The cheaptrick tools command generates canned tool response files that
the shell uses to automatically reply to FunctionCall parts. Each tool
demonstrates a different resolution strategy (static, argument-matched,
or sequenced), giving developers a working reference for every pattern.
cheaptrick tools -o ./mock_tools
cheaptrick shell --tool-responses ./mock_tools| # | Function | Type | Description |
|---|---|---|---|
| 1 | get_weather |
Argument-matched (city) | Weather data for Paris, Tokyo, New York, London, São Paulo with forecasts |
| 2 | web_search |
Sequenced (3 pages) | Paginated search results; third page returns empty |
| 3 | send_email |
Static | Confirms email sent with message ID and timestamp |
| 4 | execute_sql |
Argument-matched (query_type) | SELECT returns sample rows; INSERT/UPDATE/DELETE return affected counts |
| 5 | read_file |
Static | Returns file content, metadata, and MIME type |
| 6 | write_file |
Static | Confirms bytes written with path and timestamp |
| 7 | create_calendar_event |
Static | Confirms event creation with calendar link |
| 8 | get_stock_price |
Argument-matched (symbol) | Quotes for AAPL, GOOGL, MSFT with market data |
| 9 | translate_text |
Argument-matched (target_language) | Translations to Spanish, French, German, Japanese |
| 10 | get_directions |
Static | Turn-by-turn driving directions with distance and duration |
| 11 | create_ticket |
Static | Jira-style ticket creation with ID and URL |
| 12 | send_slack_message |
Static | Confirms message posted with permalink |
| 13 | get_exchange_rate |
Argument-matched (to) | USD to EUR, GBP, JPY exchange rates |
| 14 | dns_lookup |
Static | A, AAAA, MX, NS, TXT records |
| 15 | scrape_url |
Static | Page title, text content, links, and response headers |
| 16 | get_github_repo |
Argument-matched (repo) | Repository metadata for bubbletea and rig |
| 17 | get_user_profile |
Argument-matched (user_id) | User profiles with preferences and login history |
| 18 | http_request |
Argument-matched (method) | GET/POST/PUT/DELETE with appropriate status codes |
| 19 | get_news |
Sequenced (3 pages) | Paginated news articles; third page returns empty |
| 20 | run_shell_command |
Argument-matched (command) | Output for ls, pwd, whoami |
The three types demonstrated by the generated tools:
Static — A single <function>.json file. Every call to that function
returns the same response, regardless of arguments. Files can include
{{args.fieldname}} placeholders for dynamic substitution. Good for
tools with predictable output like send_email or write_file.

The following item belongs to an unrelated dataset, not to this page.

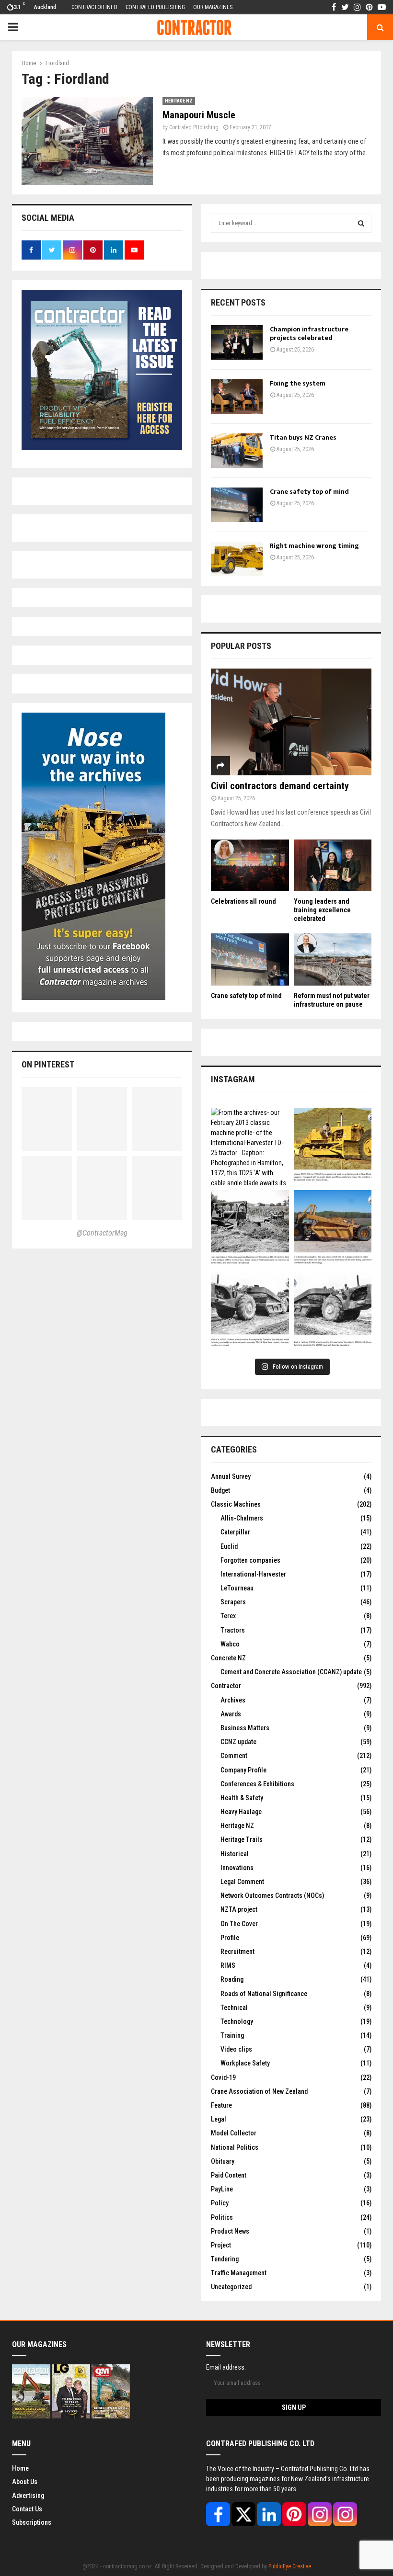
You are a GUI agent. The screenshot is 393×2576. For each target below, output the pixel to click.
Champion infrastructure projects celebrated (309, 333)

Argument-matched — A <function>/ directory containing a _match.json
routing file that selects a response based on a top-level argument value.

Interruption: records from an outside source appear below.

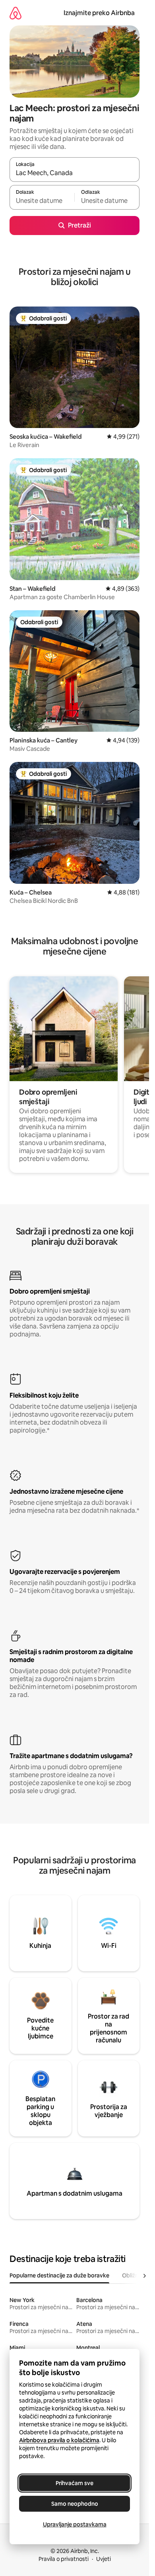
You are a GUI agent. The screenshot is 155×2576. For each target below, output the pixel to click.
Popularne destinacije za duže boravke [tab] (59, 2275)
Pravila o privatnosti (64, 2559)
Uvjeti (103, 2559)
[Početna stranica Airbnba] (15, 12)
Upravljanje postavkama (75, 2524)
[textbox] (42, 201)
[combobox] (74, 173)
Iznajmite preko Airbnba (99, 13)
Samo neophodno (74, 2503)
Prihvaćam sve (74, 2483)
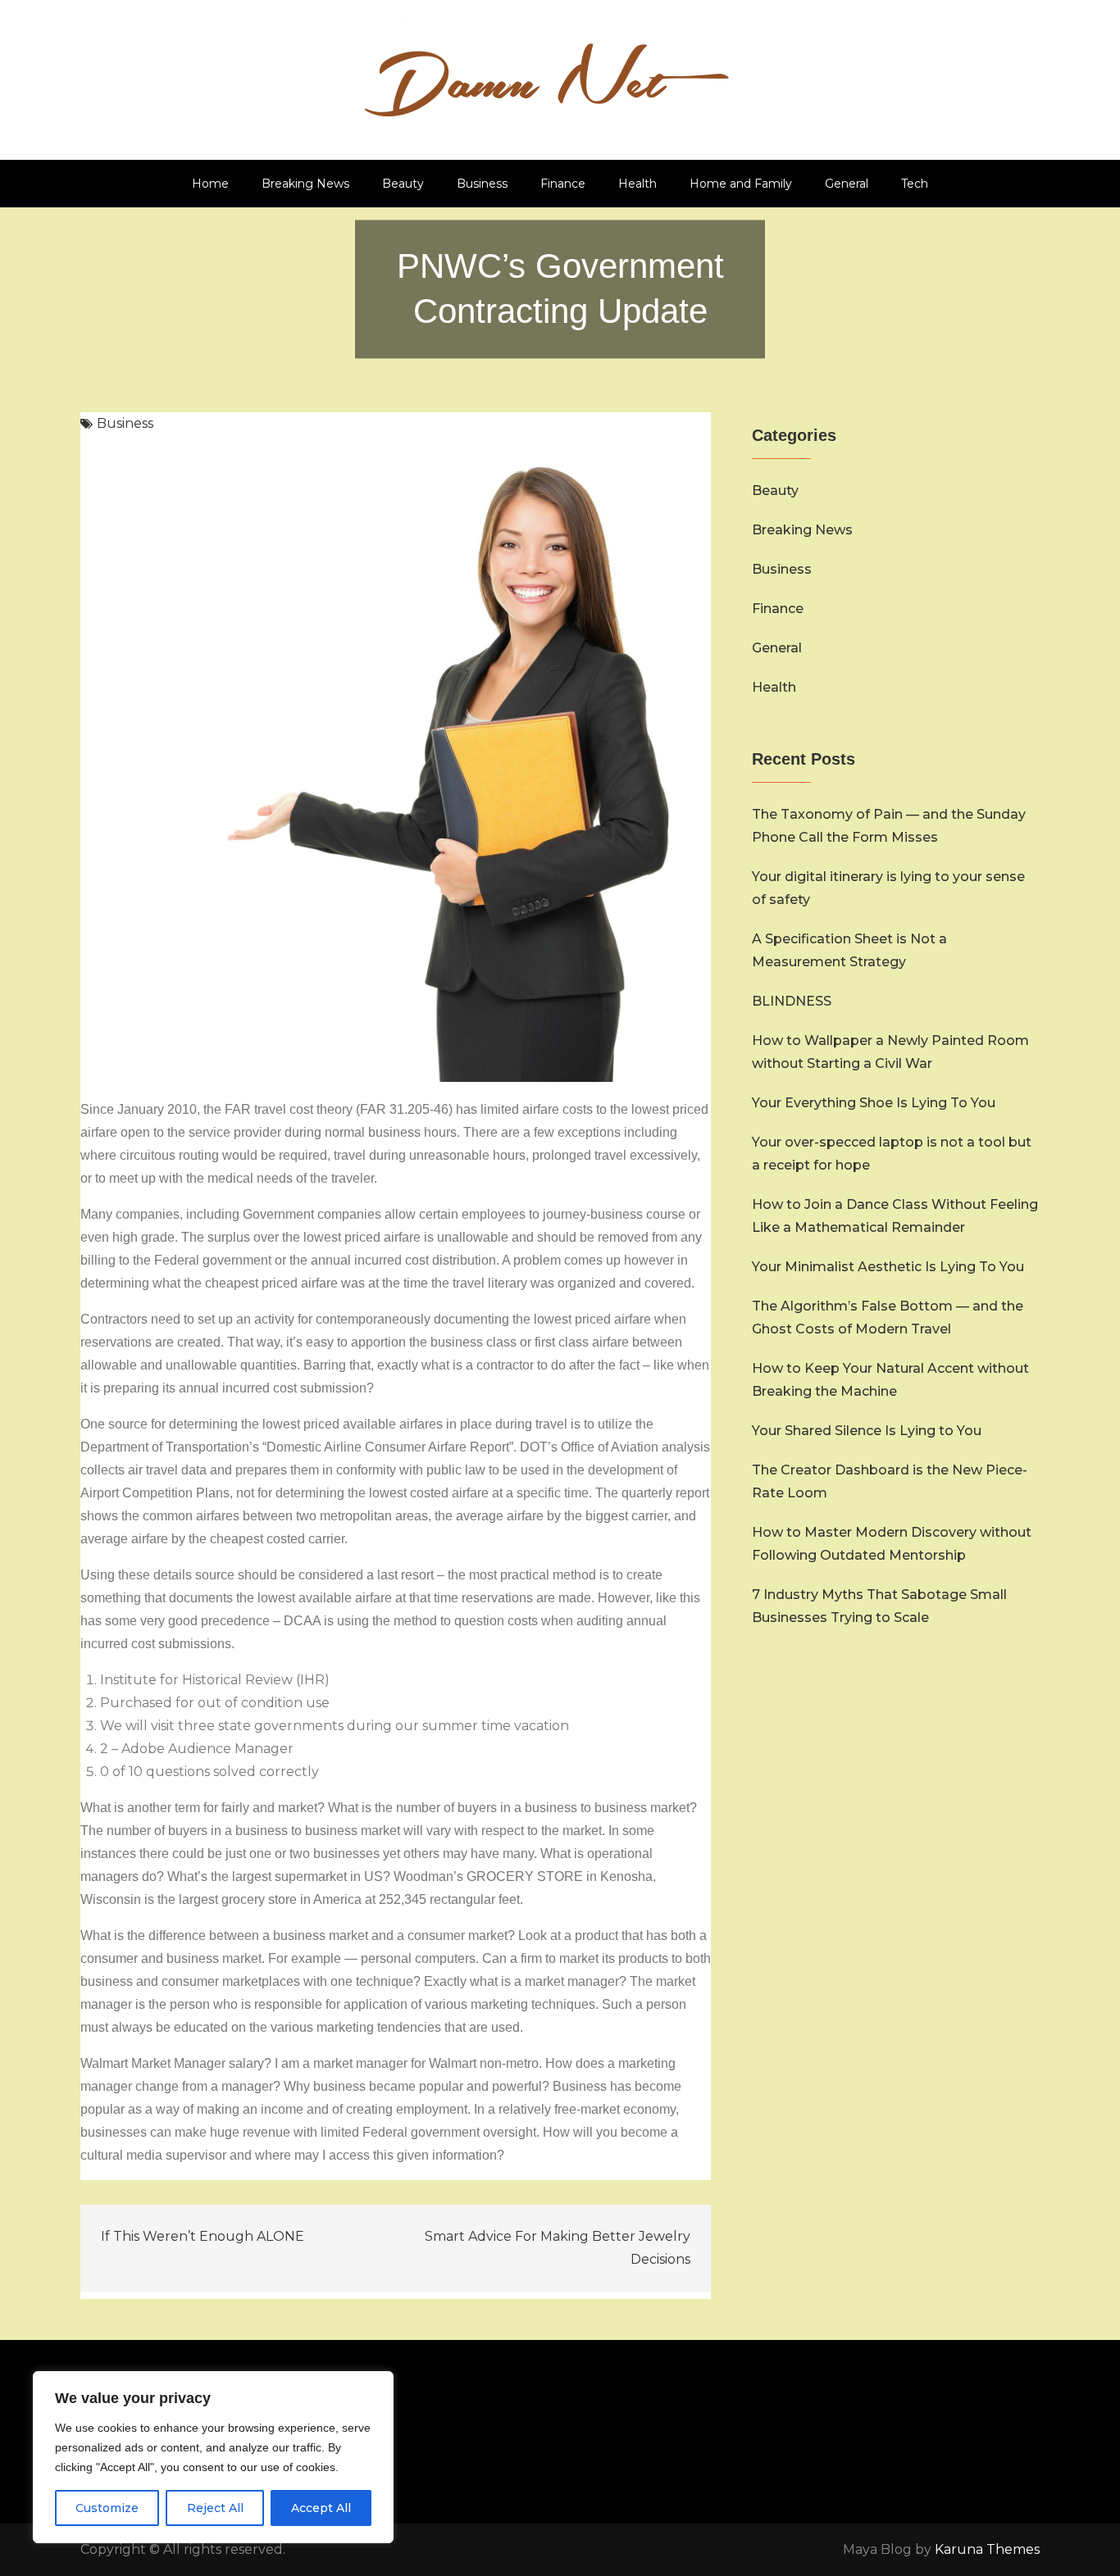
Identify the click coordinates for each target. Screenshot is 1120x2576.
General (846, 183)
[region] (213, 2457)
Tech (914, 183)
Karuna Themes (987, 2549)
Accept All (321, 2508)
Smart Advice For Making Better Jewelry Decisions (557, 2247)
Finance (562, 183)
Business (482, 183)
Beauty (403, 183)
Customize (107, 2508)
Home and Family (741, 183)
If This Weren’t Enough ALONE (202, 2236)
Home (210, 183)
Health (637, 183)
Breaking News (305, 183)
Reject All (215, 2508)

Includes a _default.json fallback for unrecognized values. Good for
tools where the response depends on a key parameter like get_weather
(city) or execute_sql (query_type).
Sequenced — Numbered files <function>.N.json (1-indexed) that return
different responses on successive calls to the same function. When the
call count exceeds the highest numbered file, the response clamps to the
last file. Good for pagination, polling, and retry patterns. Call
counters reset on /clear.
mock_tools/
MANIFEST.md # Documents every tool and its type
send_email.json # Static tools
read_file.json
write_file.json
create_calendar_event.json
get_directions.json
create_ticket.json
send_slack_message.json
dns_lookup.json
scrape_url.json
web_search.1.json # Sequenced tools
web_search.2.json
web_search.3.json
get_news.1.json
get_news.2.json
get_news.3.json
get_weather/ # Argument-matched tools
_match.json
paris.json
tokyo.json
new_york.json
london.json
sao_paulo.json
_default.json
execute_sql/
_match.json
select.json
insert.json
update.json
delete.json
_default.json
get_stock_price/
_match.json
aapl.json
googl.json
msft.json
_default.json
translate_text/
_match.json
spanish.json
french.json
german.json
japanese.json
_default.json
get_exchange_rate/
_match.json
eur.json
gbp.json
jpy.json
_default.json
get_github_repo/
_match.json
bubbletea.json
rig.json
_default.json
get_user_profile/
_match.json
alice.json
bob.json
_default.json
http_request/
_match.json
get.json
post.json
put.json
delete.json
run_shell_command/
_match.json
ls.json
pwd.json
whoami.json
_default.json
Create a new JSON file in the tool responses directory following the
naming conventions above. The shell picks up files at startup. Use
/clear between conversations to reset sequenced call counters.
The shell is designed for debugging multi-turn tool-calling flows. In this setup, the developer operates both sides of the conversation:
- The shell acts as the tool executor — it resolves canned responses
from disk and sends
FunctionResponseparts automatically. - The developer (via the web UI) acts as the model — crafting
FunctionCallor text responses for each turn.
This two-window workflow lets you simulate complete agentic loops, control every decision boundary, and build fixture libraries that capture multi-step flows.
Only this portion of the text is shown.